そんな様子をイシュタルちゃんに笑われるがこの際それでも良い。兎に角気疲れが凄い。
「まー、何はともあれコレで暫くはスケジュール変更は無いよ」
「そうなのか?」
「おじさんがあの人達以外に話聞く必要ないもの」
「ふむ?」
「何かえらいひっかかる見たいだけど何かあった?」
「いや、ただちょっと……権能に引っかかってな。詳細は分からん」
「……ちょっと? イシュタルちゃんの権能って何だっけ?」
「妻の事を知らんと夫に言われる日が来るとは……私は心が痛い」
泣き真似と分かってるがそう言われると何も言い返せなくなる。
暫くからかわれてから教えてくれたがイシュタルちゃんの司るもの『愛・美・戦・豊穣・金星・王権』この内の『戦』の権能が反応したらしい。

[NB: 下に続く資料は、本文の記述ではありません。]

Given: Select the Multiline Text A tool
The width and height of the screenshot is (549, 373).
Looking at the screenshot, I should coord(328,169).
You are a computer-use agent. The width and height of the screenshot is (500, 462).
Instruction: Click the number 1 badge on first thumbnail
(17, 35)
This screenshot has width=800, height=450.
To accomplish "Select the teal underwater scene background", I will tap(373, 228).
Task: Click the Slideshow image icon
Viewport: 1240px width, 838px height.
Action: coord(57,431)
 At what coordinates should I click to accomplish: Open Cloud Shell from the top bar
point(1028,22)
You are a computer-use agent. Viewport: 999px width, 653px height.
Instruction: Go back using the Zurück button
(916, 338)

政治的なモノだろうか? 聞いても『分からん』の一言なので頭の隅にでも置いておくとしよう。
◆◆◆◆◆
皆とは東京で合流。聞けばまた大量にお土産を買ってほくほくだそうで……名古屋から東京までも色々楽しんだらしい。
だがおじさんの体調が持たんので急遽スケジュール変更して1日東京で休む事にさせてもらった。
で、皆には東京観光をして貰ったが……やっぱスケジュールに無い事なので色々と面倒な事が起こった。イシュタルファミリアの面々は東京観光だがナンパされ、ミアハファミリアとタケミカヅチファミリアは工場見学ツアー、ヘファイストスファミリアは刀匠を訪ね、ヘスティアファミリアは買い物。
急遽のスケジュール変更なので警備の人はあたふたしてる。
「イシュタルちゃんは何処かに合流しないの?」
「ん~、私はいいや。それよりアンタちょっと抱かせな」
「は?」
ホテル着いたら夜までイシュタルちゃんに性的に食われた。